I realise that time is of the essence, but I have some figures here and I have two quick points to make afterwards. We know that waiting lists are going up. Six of the letters that I looked at last night were advising patients that they will have to wait a further six months for a routine cardiology review in Ayrshire. Apparently, that is affecting 320 patients in Ayrshire and Arran, whose appointment times have been extended.

How long should they be waiting?

David Hogg

It varies depending on the review period that is set, so I cannot go into that much detail. However, we are seeing such things. Urgent gynaecology referrals in Ayrshire are up to about six weeks, and the waiting time for gastroenterology referrals in greater Glasgow and Clyde is 40 weeks. The one that really stands out for me is urology referrals in Highland. I have not seen the data, but I have reliable information that the waiting time for a routine urological appointment in Highland is 72 weeks. Those are not just individual things that are going on. We used to see such extended waiting times for pain clinics and cognitive behavioural therapy. We are feeling this.

Something that you said made me think of another point, convener. If I am in the Co-op and a patient has a cardiac arrest or there is a road accident outside, I want to be there. I am part of the community. However, increasingly, as the face of the NHS, we are having to answer for the cuts. My experience in the Co-op is sometimes more that people say, “I haven’t had my referral through yet. Can you find out what is happening?” It is that kind of thing that gives us the goldfish-bowl effect. If there is a six-year-old having a seizure down the road, I want to be there.

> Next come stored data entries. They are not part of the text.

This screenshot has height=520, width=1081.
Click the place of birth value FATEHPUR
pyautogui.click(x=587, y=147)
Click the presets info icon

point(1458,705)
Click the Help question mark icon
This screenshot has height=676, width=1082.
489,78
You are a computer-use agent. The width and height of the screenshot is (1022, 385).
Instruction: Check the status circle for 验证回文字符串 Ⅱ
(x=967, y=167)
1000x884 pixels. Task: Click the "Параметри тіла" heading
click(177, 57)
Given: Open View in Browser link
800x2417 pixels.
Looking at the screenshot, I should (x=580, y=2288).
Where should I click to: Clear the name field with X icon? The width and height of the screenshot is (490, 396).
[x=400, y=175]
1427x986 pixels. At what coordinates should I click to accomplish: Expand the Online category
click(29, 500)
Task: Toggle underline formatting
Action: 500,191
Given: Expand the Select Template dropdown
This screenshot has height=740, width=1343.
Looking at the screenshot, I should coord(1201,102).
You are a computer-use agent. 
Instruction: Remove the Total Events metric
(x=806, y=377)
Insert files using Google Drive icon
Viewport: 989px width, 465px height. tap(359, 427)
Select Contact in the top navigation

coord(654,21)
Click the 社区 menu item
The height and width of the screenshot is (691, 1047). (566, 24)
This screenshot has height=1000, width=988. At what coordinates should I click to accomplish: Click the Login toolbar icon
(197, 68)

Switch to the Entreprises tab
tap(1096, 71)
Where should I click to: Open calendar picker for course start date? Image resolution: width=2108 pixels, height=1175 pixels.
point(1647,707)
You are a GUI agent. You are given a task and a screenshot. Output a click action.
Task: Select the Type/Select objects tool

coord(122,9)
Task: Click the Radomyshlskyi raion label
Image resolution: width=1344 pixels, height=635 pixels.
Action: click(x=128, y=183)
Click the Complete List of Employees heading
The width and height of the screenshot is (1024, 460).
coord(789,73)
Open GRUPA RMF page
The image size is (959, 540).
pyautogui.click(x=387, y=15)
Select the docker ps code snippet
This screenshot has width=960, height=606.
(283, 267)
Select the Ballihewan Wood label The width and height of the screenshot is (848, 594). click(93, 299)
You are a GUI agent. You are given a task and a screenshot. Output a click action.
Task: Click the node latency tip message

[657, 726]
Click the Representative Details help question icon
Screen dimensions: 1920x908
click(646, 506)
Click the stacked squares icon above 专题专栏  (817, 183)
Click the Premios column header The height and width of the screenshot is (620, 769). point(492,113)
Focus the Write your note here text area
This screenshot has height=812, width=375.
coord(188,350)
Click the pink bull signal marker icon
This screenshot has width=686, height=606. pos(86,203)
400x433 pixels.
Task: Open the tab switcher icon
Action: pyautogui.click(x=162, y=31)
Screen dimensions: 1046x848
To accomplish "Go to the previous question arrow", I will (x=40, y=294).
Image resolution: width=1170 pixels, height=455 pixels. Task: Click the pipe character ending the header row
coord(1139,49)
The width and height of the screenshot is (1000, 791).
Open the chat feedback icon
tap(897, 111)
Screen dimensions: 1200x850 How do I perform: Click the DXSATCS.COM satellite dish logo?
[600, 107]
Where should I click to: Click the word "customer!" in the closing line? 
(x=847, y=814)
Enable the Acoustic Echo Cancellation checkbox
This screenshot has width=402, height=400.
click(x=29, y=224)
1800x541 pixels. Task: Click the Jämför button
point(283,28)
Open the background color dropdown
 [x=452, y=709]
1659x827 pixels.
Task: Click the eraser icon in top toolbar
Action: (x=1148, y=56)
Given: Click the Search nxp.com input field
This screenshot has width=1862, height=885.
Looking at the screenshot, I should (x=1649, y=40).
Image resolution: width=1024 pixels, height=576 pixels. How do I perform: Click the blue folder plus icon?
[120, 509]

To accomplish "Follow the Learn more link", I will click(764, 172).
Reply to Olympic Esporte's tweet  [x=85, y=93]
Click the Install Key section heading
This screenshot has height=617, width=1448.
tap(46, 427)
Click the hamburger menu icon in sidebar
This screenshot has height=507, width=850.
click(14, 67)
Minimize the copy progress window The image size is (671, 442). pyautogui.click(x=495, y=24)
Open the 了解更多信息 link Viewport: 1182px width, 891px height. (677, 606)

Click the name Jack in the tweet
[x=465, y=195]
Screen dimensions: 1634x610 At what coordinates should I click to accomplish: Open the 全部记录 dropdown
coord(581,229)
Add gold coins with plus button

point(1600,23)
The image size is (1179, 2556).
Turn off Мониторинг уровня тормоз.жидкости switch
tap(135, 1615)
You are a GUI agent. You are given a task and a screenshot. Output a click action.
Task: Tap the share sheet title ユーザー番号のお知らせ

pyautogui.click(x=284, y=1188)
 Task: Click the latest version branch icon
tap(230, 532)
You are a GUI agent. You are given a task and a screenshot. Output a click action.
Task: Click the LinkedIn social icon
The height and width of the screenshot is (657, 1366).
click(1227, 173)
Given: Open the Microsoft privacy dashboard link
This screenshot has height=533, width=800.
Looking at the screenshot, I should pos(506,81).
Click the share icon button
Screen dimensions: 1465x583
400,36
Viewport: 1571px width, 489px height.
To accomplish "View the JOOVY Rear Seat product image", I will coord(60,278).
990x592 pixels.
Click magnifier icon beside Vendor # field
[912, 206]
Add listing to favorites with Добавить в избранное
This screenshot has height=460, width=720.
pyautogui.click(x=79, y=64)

I originally wanted to make two quick points. First, I highlight that I have confrères who trained overseas and have contributed a lot to the NHS. They are feeling vulnerable as a result of Brexit and some are already choosing to leave. That is going to compound the problem.

Secondly, I highlight the need for rural proofing. This is not all about money. We need to rural proof our policies and our management and examine things such as the Scottish terms and conditions agreement, which can have the effect of a 75 per cent pay cut for non-medical on-call staff in rural areas. Such things are not being rural proofed. We need to value people on the ground, particularly our care workers, whom we see as patients. That does not actually cost that much money. We just need to be a bit more sensible and holistic in our approach.

I will bring in Bill McKerrow and then Gillian Smith, after which we will have to call it a day.

Bill McKerrow

David Hogg made most of the points that I wanted to make, but I want to respond to Clare Haughey. We see people from the Indian subcontinent coming in, largely to locum posts, on tier 2 visas. That system is still extant and it seems to work okay. There are quite a lot of them, because there are quite a lot of vacancies.

Gillian Smith

We have done some work on the Brexit issue. It was done across the UK, so you will have to excuse me if I cannot tell you the exact figures for Scotland, which will be much lower. We reckon that, when Brexit goes ahead, if there is no commitment to the workforce, we will lose some 1,500 midwives. Some of you will know that England is 3,500 short at present.

In the next month to six weeks, the maternity and neonatal review will come out in Scotland. I cannot pre-empt that, but one of the drivers for the maternity review down south was around continuity of carer. There is no way that we can say that continuity of carer does not give better outcomes, but if we do not have the people on the ground to be able to deliver that, it is not going to happen.

The Convener

Thank you. We have a big panel and our discussion has not been the easiest to manage, but I hope that everybody has had a fair kick at the ball. If anyone wants to provide further information, I ask them to provide it to the committee clerks in writing.

As agreed earlier, we will now move into private session.

12:30 Meeting continued in private until 12:46.